Lead Platform Engineer
Relish
Software Engineering
Remote
USD 130k-170k / year
Lead Platform Engineer
Job details
Pay
- $130,000 - $170,000 a year
Job type
- Full-time
Work setting
- Remote
BenefitsPulled from the full job description
- Referral program
- 401(k)
- Health insurance
- 401(k) matching
- Vision insurance
- Dental insurance
Full job description
Lead Platform EngineerAbout Us
We are a rapidly growing, high-impact startup in the procurement space, expanding at 50% YoY. We process massive volumes of sensitive invoice and supplier data using advanced OCR, structured data extraction, matching, validation, and anomaly detection. Because we handle critical financial data for our clients, security, compliance, and trust are foundational to everything we build. As we rapidly expand our product capabilities into Agentic AI workflows, we are overhauling our infrastructure to support our next massive phase of growth securely and efficiently.
The Opportunity
We are looking for a Lead Platform Engineer to spearhead the modernization of our cloud infrastructure. Today, we operate heavily in an AWS Serverless environment (Lambdas, Step Functions, DynamoDB). Tomorrow, with your leadership, we are migrating to a robust, highly scalable, and compliant platform built on Kubernetes, Temporal.io, and a mix of modern databases (PostgreSQL, MySQL, NoSQL).

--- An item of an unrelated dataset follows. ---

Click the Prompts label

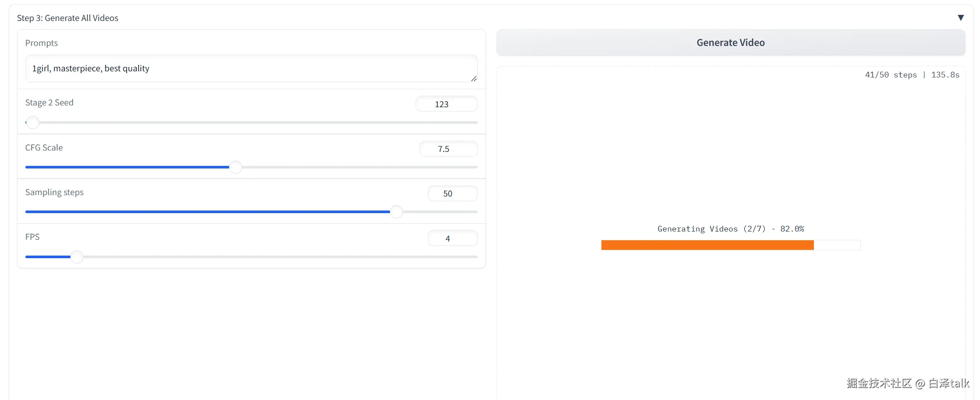point(42,43)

In this role, you will own the transition, lay down the foundational infrastructure using Terraform CDK, and build out modern CI/CD pipelines from scratch. A major mandate for this role is to design the new platform to be as cloud-agnostic as possible, preventing vendor lock-in while maintaining high performance. You will ensure the platform is secure by design—adhering to frameworks like SOC 2 and GDPR—while designing the infrastructure required to run cutting-edge Agentic AI workloads.
Key Responsibilities
· Architect the Future: Lead the migration from our current AWS Serverless stack to a modern, cloud-agnostic Kubernetes architecture capable of supporting diverse database workloads (PostgreSQL, MySQL, NoSQL).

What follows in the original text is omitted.